Material provided:
—————

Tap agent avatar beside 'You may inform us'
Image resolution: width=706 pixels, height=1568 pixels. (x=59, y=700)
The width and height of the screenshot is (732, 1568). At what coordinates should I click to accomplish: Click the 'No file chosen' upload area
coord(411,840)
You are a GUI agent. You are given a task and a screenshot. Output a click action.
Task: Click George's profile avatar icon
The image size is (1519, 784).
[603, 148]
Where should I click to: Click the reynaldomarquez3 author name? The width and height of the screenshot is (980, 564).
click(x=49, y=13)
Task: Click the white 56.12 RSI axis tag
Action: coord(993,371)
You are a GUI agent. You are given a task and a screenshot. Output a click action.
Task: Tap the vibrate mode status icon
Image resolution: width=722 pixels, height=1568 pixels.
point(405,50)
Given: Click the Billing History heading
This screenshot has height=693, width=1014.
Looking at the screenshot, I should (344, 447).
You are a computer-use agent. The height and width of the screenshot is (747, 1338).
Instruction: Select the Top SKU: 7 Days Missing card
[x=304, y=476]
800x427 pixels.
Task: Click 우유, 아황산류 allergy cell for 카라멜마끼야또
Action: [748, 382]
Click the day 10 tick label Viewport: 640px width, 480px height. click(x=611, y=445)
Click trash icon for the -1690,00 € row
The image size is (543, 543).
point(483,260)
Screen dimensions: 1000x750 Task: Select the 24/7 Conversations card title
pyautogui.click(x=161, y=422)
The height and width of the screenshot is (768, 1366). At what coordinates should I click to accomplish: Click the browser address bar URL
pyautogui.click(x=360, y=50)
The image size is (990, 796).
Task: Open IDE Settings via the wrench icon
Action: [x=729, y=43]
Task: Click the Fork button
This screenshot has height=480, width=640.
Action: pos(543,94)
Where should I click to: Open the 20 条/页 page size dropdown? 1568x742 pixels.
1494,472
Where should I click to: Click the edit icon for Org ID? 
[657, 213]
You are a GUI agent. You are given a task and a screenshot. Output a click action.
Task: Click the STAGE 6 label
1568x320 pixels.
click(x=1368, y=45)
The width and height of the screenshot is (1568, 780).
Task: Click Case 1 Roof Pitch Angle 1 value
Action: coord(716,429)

—————

Exercise instructions:
In the material above, locate the line containing "The width and height of the screenshot is (732, 1568)." and the line containing "Task: Click George's profile avatar icon". Transcribe exactly those two lines and every line between them, and nothing more.

Answer below:
The width and height of the screenshot is (732, 1568). At what coordinates should I click to accomplish: Click the 'No file chosen' upload area
coord(411,840)
You are a GUI agent. You are given a task and a screenshot. Output a click action.
Task: Click George's profile avatar icon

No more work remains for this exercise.